> [Provided passage]
++++

Teacher, actor and project manager in the cultural scene in Sweden, he has worked as a theater producer and in the fields of marketing theater and modern dance. He has also co-directed several film festivals and took part in the committee for West Pride, the LGBTQ-festival of western Sweden. Since fall 2013, he has been involved in The Unstraight Museum. Nowadays its research particularly focuses on how arts pedagogy can help people to understand their contemporaries.
Olinka Vištica
The Museum of Broken Relationships: the final theater of love
The Museum of Broken Relationships was created from an itinerant exhibition focusing on failed relationships and their ruins. Far from the idea of being a miraculous therapy against love pains, the museum proposes to overcome the emotional collapse by an act of creation: by enlarging its collection. Whatever the reason for offering personal stuff (exhibitionist desire, therapeutic act or just by curiosity), people have enjoyed the idea to display their love heritage as a sort of ritual or solemn ceremony. As Roland Barthes says in «Fragments d’un discours amoureux»: “Every passion definitely has its spectator… (there is no) total self-giving of love without a final theater”. Conceptualized in Croatia after a breakup, the exhibition has travelled all over the world and has collected numerous objects and stories and it continues to enlarge its collection thanks to several donations from its public. This abstract deals with the beginning and the development of this unique experience, both intimate and universal. It aims to focus on the impact and the different possible interpretations caused by the display of an emotional heritage, which shakes up the identity, gender, cultural and artistic boundaries.
Olinka Vištica, film producer and co-founder of HULAHOP, a production company honoured with for several awards for documentaries and short films, is one of the most versatile arts managers in the Croatian cultural scene. She co-authored the Museum of Broken Relationships, an original, internationally acclaimed project started in 2006 that has recently opened its permanent home in Zagreb after a worldwide tour. Its universal power to promote healing, understanding and compassion that crosses cultures has been recognized by the European Museum Forum, which awarded it with Kenneth Hudson Award for the most innovative museum in Europe in 2011.
Ophélie Ferlier
The male nude in a century of virility (1850-1914)
The abstract aims to analyze the general phenomenon of the depreciation of the male nude in the middle of the XIX century in opposition to the female nude, in particular in the modern artistic circles breaking with the traditional academic rules. However, the male nude is neither frozen into an immobile academism nor totally slipped away: it experiences a light renewal in a realistic or naturalistic perspective, and moreover as an introspective and expressionist quest.
Specialized in the French sculpture from the end of the XIX century to the early XX century, Ophélie Ferlier has been a project manager at the musée d’Orsay and in charge of practical works at the Ecole du Louvre before integrating the Institut national du patrimoine. After being researcher at the Heritage Inventory Service in Aquitaine from 2010 to 2012, she is now sculpture curator at the Musée d’Orsay.

++++

> [Material supplied]
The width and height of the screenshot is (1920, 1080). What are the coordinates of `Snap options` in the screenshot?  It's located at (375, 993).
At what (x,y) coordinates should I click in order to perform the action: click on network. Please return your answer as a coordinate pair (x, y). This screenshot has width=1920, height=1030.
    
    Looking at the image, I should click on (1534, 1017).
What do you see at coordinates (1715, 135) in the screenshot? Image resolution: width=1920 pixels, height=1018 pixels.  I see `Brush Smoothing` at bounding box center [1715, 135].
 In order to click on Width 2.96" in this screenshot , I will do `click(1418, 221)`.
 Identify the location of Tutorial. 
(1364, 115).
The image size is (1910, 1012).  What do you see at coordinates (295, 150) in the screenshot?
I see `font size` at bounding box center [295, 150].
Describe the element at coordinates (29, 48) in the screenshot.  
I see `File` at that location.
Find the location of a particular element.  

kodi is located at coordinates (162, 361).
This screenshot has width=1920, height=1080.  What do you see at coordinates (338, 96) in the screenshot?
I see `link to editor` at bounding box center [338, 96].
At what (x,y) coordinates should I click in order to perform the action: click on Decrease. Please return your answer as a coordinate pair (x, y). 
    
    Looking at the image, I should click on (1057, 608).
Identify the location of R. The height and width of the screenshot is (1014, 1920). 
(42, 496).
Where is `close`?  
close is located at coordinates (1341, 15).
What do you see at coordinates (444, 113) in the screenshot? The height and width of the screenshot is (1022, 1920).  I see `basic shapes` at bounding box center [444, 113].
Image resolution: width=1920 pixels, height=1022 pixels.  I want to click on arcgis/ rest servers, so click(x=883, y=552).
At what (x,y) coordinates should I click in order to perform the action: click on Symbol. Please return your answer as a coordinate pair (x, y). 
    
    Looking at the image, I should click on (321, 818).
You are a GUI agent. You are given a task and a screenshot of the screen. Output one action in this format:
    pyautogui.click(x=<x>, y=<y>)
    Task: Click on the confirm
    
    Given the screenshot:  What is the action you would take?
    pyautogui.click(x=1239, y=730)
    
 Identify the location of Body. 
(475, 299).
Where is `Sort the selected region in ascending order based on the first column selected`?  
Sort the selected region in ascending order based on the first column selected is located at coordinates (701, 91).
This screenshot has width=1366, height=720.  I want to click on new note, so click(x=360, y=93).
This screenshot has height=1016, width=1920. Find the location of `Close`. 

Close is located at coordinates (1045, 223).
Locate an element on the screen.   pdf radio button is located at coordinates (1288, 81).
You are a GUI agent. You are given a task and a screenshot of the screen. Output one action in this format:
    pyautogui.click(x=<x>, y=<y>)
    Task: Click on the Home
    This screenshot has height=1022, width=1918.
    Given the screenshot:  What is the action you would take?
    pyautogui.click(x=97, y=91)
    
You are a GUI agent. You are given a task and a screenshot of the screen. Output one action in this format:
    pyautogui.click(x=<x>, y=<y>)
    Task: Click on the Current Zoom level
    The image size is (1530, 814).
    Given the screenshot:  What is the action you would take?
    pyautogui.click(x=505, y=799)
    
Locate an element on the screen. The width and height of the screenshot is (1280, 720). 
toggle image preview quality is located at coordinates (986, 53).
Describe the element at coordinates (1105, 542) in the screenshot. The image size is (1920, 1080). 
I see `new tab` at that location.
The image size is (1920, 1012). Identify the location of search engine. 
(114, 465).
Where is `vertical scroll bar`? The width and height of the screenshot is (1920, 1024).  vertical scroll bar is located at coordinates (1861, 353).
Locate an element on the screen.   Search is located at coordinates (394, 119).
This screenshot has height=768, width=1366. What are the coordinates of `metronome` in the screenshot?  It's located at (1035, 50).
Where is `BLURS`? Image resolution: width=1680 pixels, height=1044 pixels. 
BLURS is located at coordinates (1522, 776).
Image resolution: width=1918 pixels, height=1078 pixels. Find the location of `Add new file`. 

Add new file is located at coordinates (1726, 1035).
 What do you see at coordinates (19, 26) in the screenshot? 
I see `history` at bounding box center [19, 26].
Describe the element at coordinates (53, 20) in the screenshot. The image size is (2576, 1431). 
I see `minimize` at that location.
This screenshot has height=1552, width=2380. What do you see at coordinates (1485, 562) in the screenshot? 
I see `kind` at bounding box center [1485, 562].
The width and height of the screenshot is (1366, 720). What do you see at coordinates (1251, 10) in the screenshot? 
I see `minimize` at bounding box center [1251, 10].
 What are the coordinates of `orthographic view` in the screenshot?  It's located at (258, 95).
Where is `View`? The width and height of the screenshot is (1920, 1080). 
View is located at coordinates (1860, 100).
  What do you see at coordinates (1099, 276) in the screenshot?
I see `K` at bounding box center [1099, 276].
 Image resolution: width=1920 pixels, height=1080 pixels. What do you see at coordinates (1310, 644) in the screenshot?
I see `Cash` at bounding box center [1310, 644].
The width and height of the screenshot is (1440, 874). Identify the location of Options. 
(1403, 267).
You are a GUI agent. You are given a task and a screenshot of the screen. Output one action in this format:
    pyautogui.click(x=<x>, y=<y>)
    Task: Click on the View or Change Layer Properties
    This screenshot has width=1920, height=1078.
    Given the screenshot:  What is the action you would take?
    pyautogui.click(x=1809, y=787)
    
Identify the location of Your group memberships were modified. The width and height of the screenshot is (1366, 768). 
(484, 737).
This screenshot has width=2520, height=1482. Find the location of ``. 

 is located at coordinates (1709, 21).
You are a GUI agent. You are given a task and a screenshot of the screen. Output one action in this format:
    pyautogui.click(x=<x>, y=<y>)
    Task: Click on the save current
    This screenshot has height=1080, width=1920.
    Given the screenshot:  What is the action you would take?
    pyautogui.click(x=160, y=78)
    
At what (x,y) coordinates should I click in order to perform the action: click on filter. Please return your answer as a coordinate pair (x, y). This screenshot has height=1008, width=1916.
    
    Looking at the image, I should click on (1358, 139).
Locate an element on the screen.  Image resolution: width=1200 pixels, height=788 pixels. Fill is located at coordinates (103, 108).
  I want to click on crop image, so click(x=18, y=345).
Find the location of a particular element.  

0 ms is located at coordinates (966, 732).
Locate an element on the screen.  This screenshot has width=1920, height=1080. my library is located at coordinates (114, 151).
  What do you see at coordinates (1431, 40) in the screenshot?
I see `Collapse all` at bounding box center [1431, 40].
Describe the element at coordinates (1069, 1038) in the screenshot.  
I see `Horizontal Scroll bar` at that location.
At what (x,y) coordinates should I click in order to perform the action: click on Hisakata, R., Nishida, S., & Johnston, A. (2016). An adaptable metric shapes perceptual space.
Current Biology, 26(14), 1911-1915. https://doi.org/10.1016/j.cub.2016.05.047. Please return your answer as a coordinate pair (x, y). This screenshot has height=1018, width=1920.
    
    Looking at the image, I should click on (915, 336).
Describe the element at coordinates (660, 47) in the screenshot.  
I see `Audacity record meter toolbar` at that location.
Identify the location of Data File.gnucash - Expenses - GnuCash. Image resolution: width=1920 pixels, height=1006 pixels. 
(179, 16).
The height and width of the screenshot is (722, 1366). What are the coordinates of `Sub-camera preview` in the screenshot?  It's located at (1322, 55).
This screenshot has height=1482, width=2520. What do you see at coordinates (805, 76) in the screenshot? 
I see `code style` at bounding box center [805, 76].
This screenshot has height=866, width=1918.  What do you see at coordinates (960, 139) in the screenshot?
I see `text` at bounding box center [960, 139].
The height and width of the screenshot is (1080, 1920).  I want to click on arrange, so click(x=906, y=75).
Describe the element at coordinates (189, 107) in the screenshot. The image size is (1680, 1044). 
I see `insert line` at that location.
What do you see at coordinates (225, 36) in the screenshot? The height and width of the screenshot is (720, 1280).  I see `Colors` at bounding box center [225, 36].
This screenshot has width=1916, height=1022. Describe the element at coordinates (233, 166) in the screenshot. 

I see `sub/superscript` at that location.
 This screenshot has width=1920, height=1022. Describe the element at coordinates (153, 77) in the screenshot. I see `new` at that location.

++++

> [Tasks for this exercise]
[1] In the speaker abstracts, what award did the European Museum Forum give the Museum of Broken Relationships in 2011?
[2] Return the part of the speaker abstracts starting with "Teacher, actor and" and going on through "understand their contemporaries.".
The lines are not needed here.

> [Written answers]
[1] The Kenneth Hudson Award for the most innovative museum in Europe.

[2]
Teacher, actor and project manager in the cultural scene in Sweden, he has worked as a theater producer and in the fields of marketing theater and modern dance. He has also co-directed several film festivals and took part in the committee for West Pride, the LGBTQ-festival of western Sweden. Since fall 2013, he has been involved in The Unstraight Museum. Nowadays its research particularly focuses on how arts pedagogy can help people to understand their contemporaries.